Summer meant camp, and camp meant a week at a Presbyterian church camp in northeastern Oklahoma.
The camp coincided with my stay at my grandparents who lived a couple of hours from the former American Indian school site tucked in the woods between small and barely thriving towns.
I saved money throughout the year to pay for the fee to play, sing, eat, swim, dance, sleep and supposedly read the Bible during daily meditation periods with kids from around the state.
Dwight Mission. That was the name of the camp where summer memories were made.
My younger sister and I were ping pong experts, especially in our own minds, and we ended up being camp champions each year. The prize was a ping pong ball with the year and DWIGHT MISSION hand printed on it. As I recall, it also had the words Ping Pong Champ penned on one side. I wonder if they survived the brutal batting of those game paddles thus ending up in a trash can with other memory scraps from those carefree days.
The dorm buildings were two-story rock structures with twin beds in each room, and a couple of group bathrooms on each floor. Fancy it was not, but we didn’t spend much time in our rooms so the dreary hall that ran down the center of each floor didn’t depress or curb our enthusiasm.
I don’t remember my roommates’ names, nor what they looked like. All those details held very little interest for me. I was far more excited and attention centered on boys.
From the time on Sunday afternoon when we arrived until the following Saturday my focus was centered on finding a boy who would escort me to the closing banquet and dance. My fantasy raced with expectations I wasn’t able to verbalize but yearned to experience. Maybe a kiss, maybe a letter after he returned home.
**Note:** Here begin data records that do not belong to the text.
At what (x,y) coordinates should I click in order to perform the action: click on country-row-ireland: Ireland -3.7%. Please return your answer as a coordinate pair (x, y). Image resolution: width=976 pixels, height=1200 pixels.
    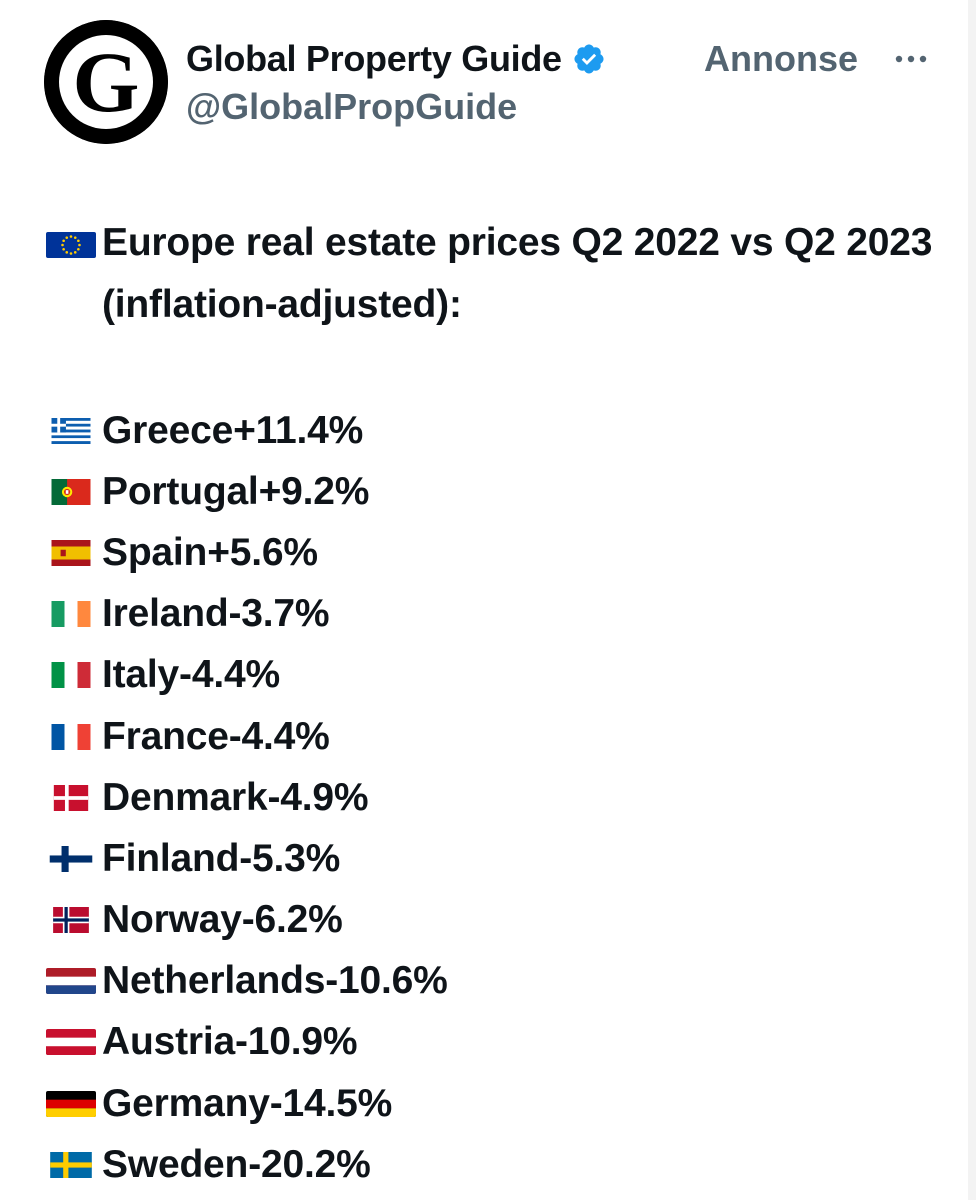
    Looking at the image, I should click on (496, 614).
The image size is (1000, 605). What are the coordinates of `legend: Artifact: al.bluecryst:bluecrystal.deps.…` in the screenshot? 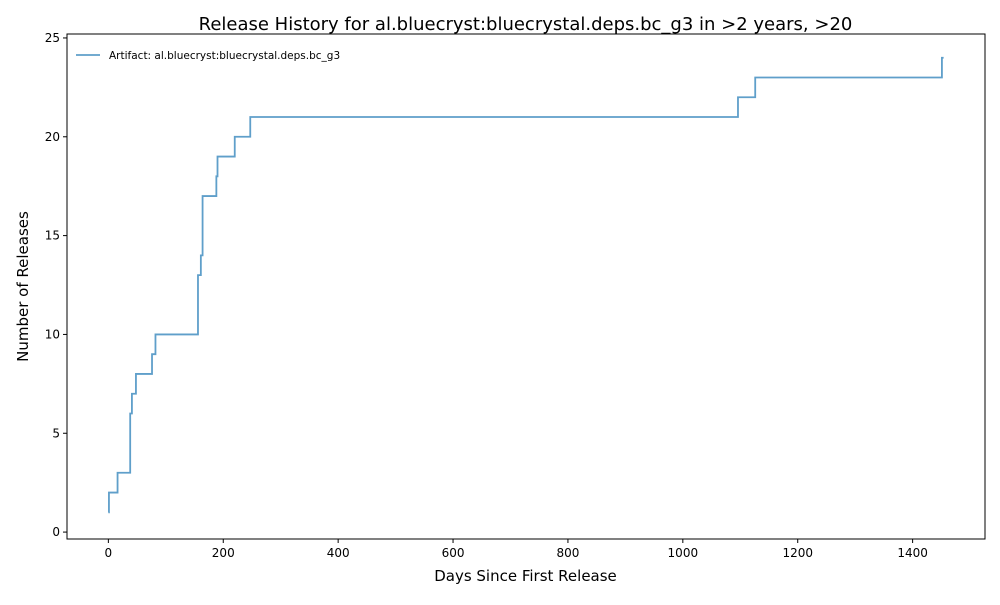 It's located at (208, 56).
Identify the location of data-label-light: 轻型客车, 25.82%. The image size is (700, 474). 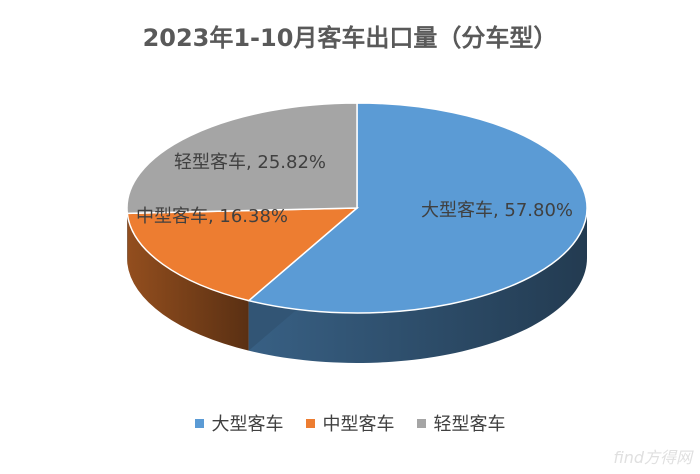
(250, 162).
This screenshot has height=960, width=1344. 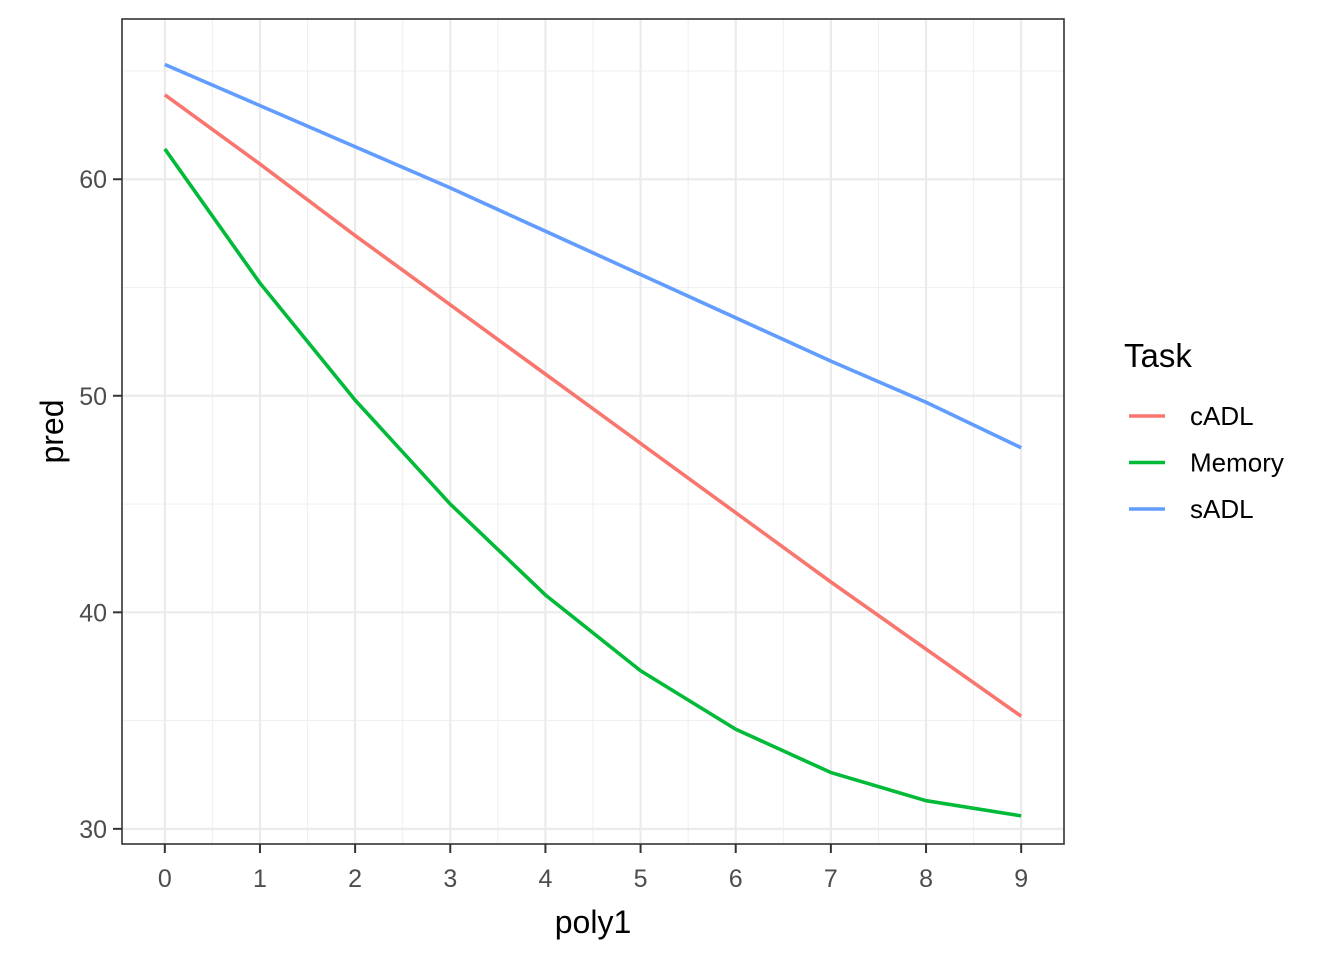 I want to click on y-axis: 30 40 50 60, so click(x=100, y=505).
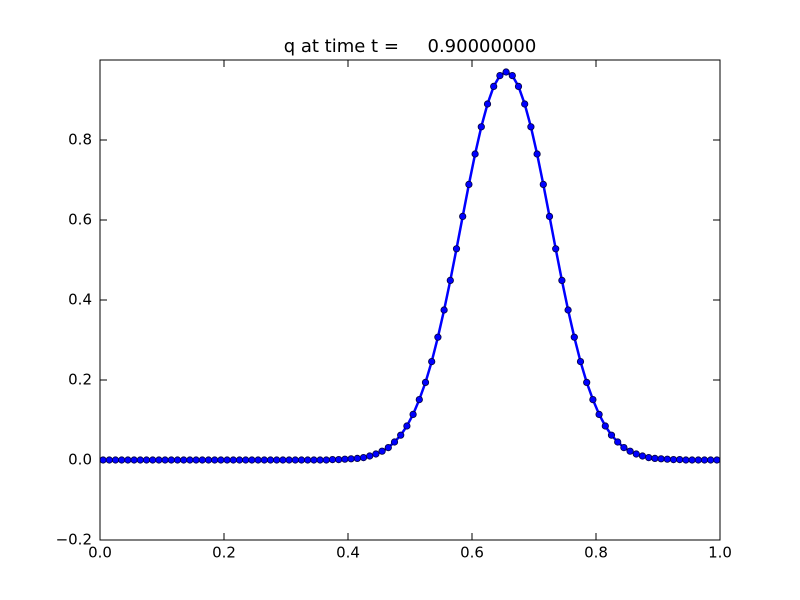 Image resolution: width=800 pixels, height=600 pixels. I want to click on x-tick-label: 0.6, so click(472, 553).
How quickly those unfulfilled desires drifted into poignant memories.
Preteen hormones bounced throughout my body, with no understanding on my part why I even wanted a ‘date’. Perhaps because that was what some of the older girls were doing I didn’t want to be left out.
The days were short, the sweaty heat went unnoticed, the noisy meals enjoyed, the tacky key chains we weaved were cherished, and the square-dancing energizing.
Laughter I remember the most. No matter what we were doing, we were loud. We shouted as we ran to the swimming hole. Our singing at meals and during nightly campfire gatherings was boisterous. The whispering after lights out was riddled with giggles echoing down the hallways.
Yes, camp defined summers and when my camp experiences ended summers lost the magic, the anticipation, the eagerness, and the joy I always found at Dwight Mission.
If only I could go to summer camp once more, preferably at a hotel with air conditioning and room service.